A cremation crisis in the capital
Nowhere has the crisis been more acute than in New Delhi, the capital. Last month, fewer than 20 of its more than 5,000 beds in intensive care units (ICU) dedicated to treating coronavirus patients were free at any time. Patients rushed from hospital to hospital, with some dying on the streets or at home, while oxygen trucks moved under armed guard to augment stocks running perilously low.

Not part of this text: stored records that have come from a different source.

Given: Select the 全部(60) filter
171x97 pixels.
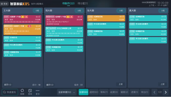Looking at the screenshot, I should point(83,92).
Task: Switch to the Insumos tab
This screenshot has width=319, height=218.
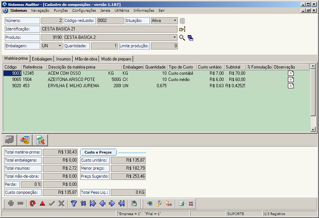Action: [64, 59]
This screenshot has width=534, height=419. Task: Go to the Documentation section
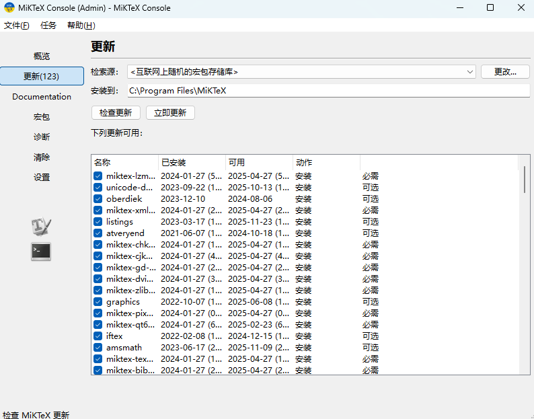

Some of Delhi’s largest crematoriums had to clear space in car parks to burn the dead. A patch of adjacent waste ground was cleared at the Seemapuri crematorium for the task. Cremations, sometimes 30 or 40 at a time, built up an invisible wall of heat that seared those on the roofs of nearby four-storey buildings.
Seemapuri crematorium
The crematorium is one of several across the capital that worked round the clock during the city’s pandemic peak, sending up billows of smoke as the bodies of victims arrived every few minutes.
Crematoriums in Delhi
Locations reported by Delhi Municipal Corporation
The Ghazipur crematorium in east Delhi also resorted to burning bodies using extra space in the car park.
Ghazipur crematorium
A few days after the extra space was demarcated, a tree beside the pyres lay half burnt on the ground.
A lack of firewood
India’s Hindu majority cremates its dead, and the huge numbers of deaths mean bodies stacking up for cremation and shortages of labour and raw materials.
“There was huge demand for firewood used for funeral pyres at crematoria, but supplies were not sufficient,” said Rohit Pardeshi, a firewood merchant in Satara, a city in the western Indian state of Maharashtra.
A local lockdown to rein in the pandemic has brought a shortage of workers to cut trees, with those available asking for higher wages.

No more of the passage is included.